==== STORED DATA ====

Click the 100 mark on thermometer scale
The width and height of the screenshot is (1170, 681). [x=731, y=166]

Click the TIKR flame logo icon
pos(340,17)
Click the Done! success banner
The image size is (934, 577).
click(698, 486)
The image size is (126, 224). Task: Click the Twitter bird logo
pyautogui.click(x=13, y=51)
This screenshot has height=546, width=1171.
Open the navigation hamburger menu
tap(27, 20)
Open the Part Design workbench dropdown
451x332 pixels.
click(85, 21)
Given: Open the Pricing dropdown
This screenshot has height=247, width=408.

====

▶ **EXERCISE GOAL**:
Could you copy every record above exactly as it appears?

▶ **REPLY**:
Click the 100 mark on thermometer scale
The width and height of the screenshot is (1170, 681). [x=731, y=166]

Click the TIKR flame logo icon
pos(340,17)
Click the Done! success banner
The image size is (934, 577).
click(698, 486)
The image size is (126, 224). Task: Click the Twitter bird logo
pyautogui.click(x=13, y=51)
This screenshot has height=546, width=1171.
Open the navigation hamburger menu
tap(27, 20)
Open the Part Design workbench dropdown
451x332 pixels.
click(85, 21)
Given: Open the Pricing dropdown
This screenshot has height=247, width=408.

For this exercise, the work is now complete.